* INPUT
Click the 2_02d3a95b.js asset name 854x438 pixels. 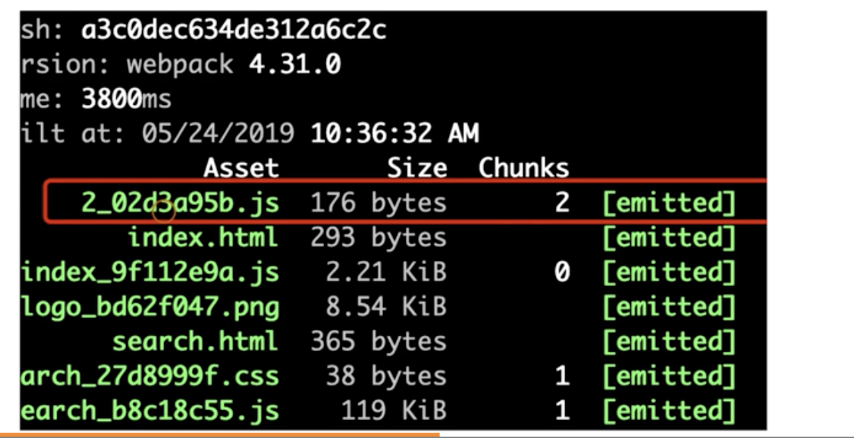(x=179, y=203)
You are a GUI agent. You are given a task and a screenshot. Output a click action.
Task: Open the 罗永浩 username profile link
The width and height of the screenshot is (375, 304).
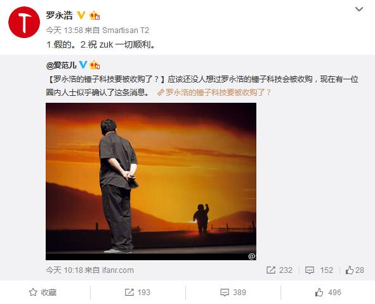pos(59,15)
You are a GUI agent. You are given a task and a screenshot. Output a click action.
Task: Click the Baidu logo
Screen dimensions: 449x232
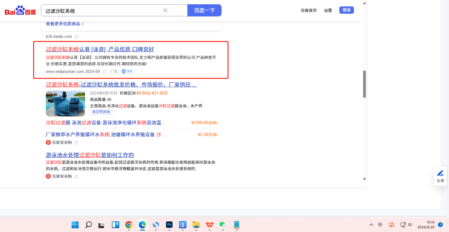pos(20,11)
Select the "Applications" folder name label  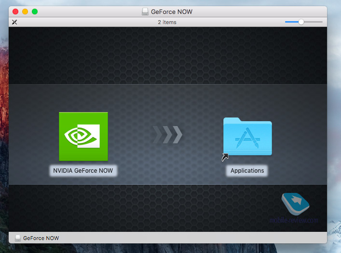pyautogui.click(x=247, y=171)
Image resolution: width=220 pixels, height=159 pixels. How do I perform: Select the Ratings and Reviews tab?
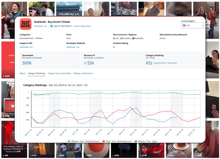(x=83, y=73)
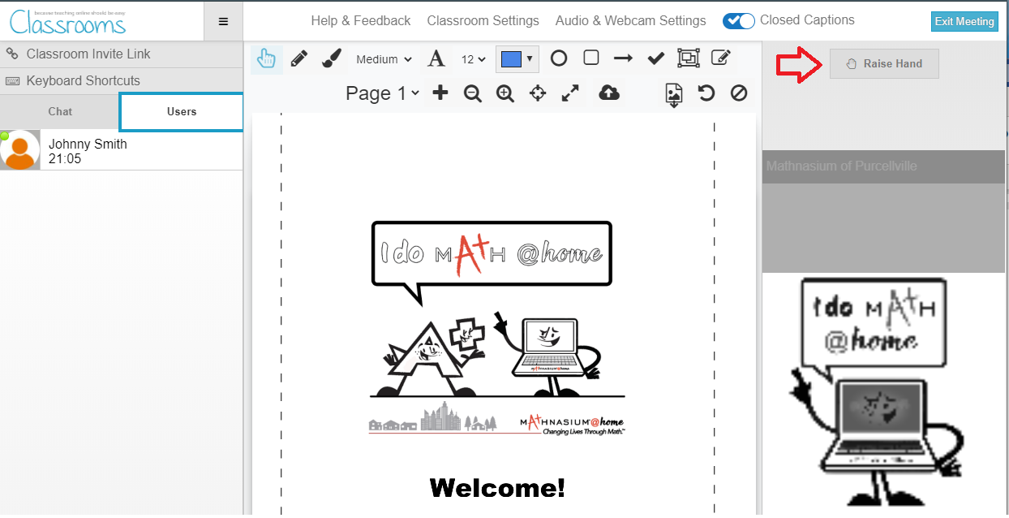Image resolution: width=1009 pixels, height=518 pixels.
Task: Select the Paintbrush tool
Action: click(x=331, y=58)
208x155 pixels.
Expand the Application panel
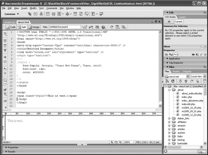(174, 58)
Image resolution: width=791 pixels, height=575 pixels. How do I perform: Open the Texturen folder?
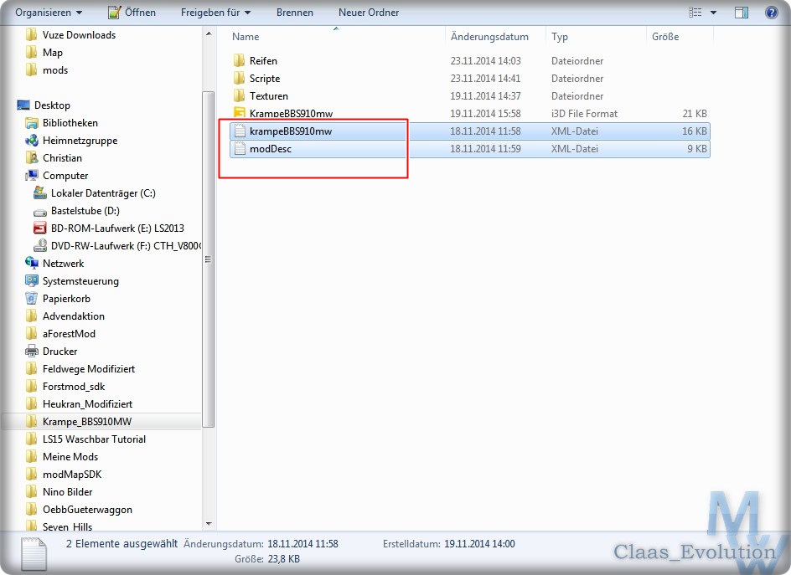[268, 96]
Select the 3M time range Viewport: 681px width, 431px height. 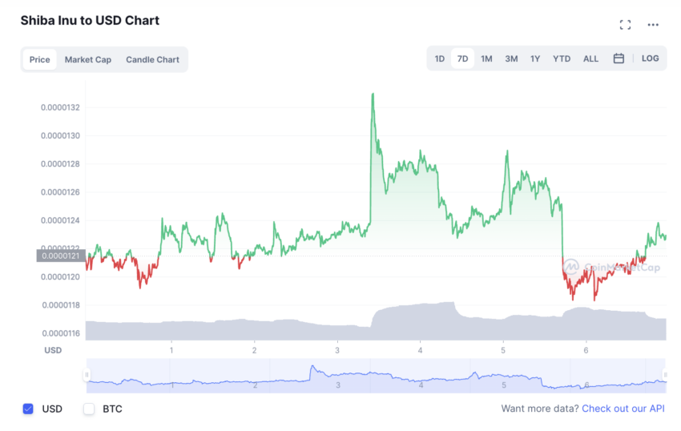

---

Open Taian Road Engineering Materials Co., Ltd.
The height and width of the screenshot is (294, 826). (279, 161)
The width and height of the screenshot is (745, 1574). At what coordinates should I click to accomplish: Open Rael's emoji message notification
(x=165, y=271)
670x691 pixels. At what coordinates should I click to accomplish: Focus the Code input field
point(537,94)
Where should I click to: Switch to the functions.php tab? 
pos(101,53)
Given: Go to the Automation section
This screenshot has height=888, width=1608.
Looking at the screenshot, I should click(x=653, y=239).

* WHAT THE TASK ASKS
"Expand the Application panel" marks the first line to copy, and "Select the 3M" marks the last. Repeat that stretch above exactly, with no pictures.

* SOLUTION FOR THIS TASK
Expand the Application panel
(174, 58)
Image resolution: width=791 pixels, height=575 pixels. How do I perform: Open the Texturen folder?
[268, 96]
Select the 3M time range Viewport: 681px width, 431px height. 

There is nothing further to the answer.